(Dataset records)
::::::::::

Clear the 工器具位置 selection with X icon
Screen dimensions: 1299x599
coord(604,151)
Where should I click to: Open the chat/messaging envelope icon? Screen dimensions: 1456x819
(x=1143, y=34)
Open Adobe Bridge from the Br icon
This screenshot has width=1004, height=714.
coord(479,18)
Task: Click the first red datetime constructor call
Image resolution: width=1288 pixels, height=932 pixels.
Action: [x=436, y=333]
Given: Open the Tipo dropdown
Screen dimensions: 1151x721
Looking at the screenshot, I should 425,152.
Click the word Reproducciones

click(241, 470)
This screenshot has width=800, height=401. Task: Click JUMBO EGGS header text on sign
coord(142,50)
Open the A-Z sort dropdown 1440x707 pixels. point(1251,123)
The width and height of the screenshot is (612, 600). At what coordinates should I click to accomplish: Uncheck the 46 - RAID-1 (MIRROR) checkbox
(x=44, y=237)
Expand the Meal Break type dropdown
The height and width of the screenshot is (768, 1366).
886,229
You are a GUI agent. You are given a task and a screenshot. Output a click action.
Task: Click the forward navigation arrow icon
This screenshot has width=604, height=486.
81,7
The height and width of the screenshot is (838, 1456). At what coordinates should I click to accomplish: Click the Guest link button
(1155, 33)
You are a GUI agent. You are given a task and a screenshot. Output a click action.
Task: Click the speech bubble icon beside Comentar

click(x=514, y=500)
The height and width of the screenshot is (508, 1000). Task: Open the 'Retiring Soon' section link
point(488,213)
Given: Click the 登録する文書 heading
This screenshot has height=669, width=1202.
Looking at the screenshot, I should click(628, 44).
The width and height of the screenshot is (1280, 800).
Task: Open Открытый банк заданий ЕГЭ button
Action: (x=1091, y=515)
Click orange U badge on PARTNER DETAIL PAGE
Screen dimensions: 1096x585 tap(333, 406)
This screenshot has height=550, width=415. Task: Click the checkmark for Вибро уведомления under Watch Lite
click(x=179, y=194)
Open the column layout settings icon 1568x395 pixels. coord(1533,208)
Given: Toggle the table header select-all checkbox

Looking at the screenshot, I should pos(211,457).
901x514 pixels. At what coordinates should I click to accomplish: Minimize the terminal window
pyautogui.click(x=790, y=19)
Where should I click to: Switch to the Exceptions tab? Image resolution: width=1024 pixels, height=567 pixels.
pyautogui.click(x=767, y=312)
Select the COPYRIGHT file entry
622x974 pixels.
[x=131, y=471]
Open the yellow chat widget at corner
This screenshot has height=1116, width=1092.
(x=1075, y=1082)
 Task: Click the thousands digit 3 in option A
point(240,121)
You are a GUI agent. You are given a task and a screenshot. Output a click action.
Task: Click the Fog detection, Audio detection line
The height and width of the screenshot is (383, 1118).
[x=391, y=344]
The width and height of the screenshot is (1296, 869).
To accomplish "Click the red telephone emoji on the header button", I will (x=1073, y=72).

::::::::::

• **STATED GOAL**
Rewrite the listing above with every occurrence of "GUI agent" changed to "interface agent" and everything else left unchanged.

• **IN RESPONSE**
Clear the 工器具位置 selection with X icon
Screen dimensions: 1299x599
coord(604,151)
Where should I click to: Open the chat/messaging envelope icon? Screen dimensions: 1456x819
(x=1143, y=34)
Open Adobe Bridge from the Br icon
This screenshot has width=1004, height=714.
coord(479,18)
Task: Click the first red datetime constructor call
Image resolution: width=1288 pixels, height=932 pixels.
Action: [x=436, y=333]
Given: Open the Tipo dropdown
Screen dimensions: 1151x721
Looking at the screenshot, I should 425,152.
Click the word Reproducciones

click(241, 470)
This screenshot has width=800, height=401. Task: Click JUMBO EGGS header text on sign
coord(142,50)
Open the A-Z sort dropdown 1440x707 pixels. point(1251,123)
The width and height of the screenshot is (612, 600). At what coordinates should I click to accomplish: Uncheck the 46 - RAID-1 (MIRROR) checkbox
(x=44, y=237)
Expand the Meal Break type dropdown
The height and width of the screenshot is (768, 1366).
886,229
You are a interface agent. You are given a task and a screenshot. Output a click action.
Task: Click the forward navigation arrow icon
This screenshot has width=604, height=486.
81,7
The height and width of the screenshot is (838, 1456). At what coordinates should I click to accomplish: Click the Guest link button
(1155, 33)
You are a interface agent. You are given a task and a screenshot. Output a click action.
Task: Click the speech bubble icon beside Comentar

click(x=514, y=500)
The height and width of the screenshot is (508, 1000). Task: Open the 'Retiring Soon' section link
point(488,213)
Given: Click the 登録する文書 heading
This screenshot has height=669, width=1202.
Looking at the screenshot, I should click(628, 44).
The width and height of the screenshot is (1280, 800).
Task: Open Открытый банк заданий ЕГЭ button
Action: (x=1091, y=515)
Click orange U badge on PARTNER DETAIL PAGE
Screen dimensions: 1096x585 tap(333, 406)
This screenshot has height=550, width=415. Task: Click the checkmark for Вибро уведомления under Watch Lite
click(x=179, y=194)
Open the column layout settings icon 1568x395 pixels. coord(1533,208)
Given: Toggle the table header select-all checkbox

Looking at the screenshot, I should pos(211,457).
901x514 pixels. At what coordinates should I click to accomplish: Minimize the terminal window
pyautogui.click(x=790, y=19)
Where should I click to: Switch to the Exceptions tab? Image resolution: width=1024 pixels, height=567 pixels.
pyautogui.click(x=767, y=312)
Select the COPYRIGHT file entry
622x974 pixels.
[x=131, y=471]
Open the yellow chat widget at corner
This screenshot has height=1116, width=1092.
(x=1075, y=1082)
 Task: Click the thousands digit 3 in option A
point(240,121)
You are a interface agent. You are given a task and a screenshot. Output a click action.
Task: Click the Fog detection, Audio detection line
The height and width of the screenshot is (383, 1118).
[x=391, y=344]
The width and height of the screenshot is (1296, 869).
To accomplish "Click the red telephone emoji on the header button", I will (x=1073, y=72).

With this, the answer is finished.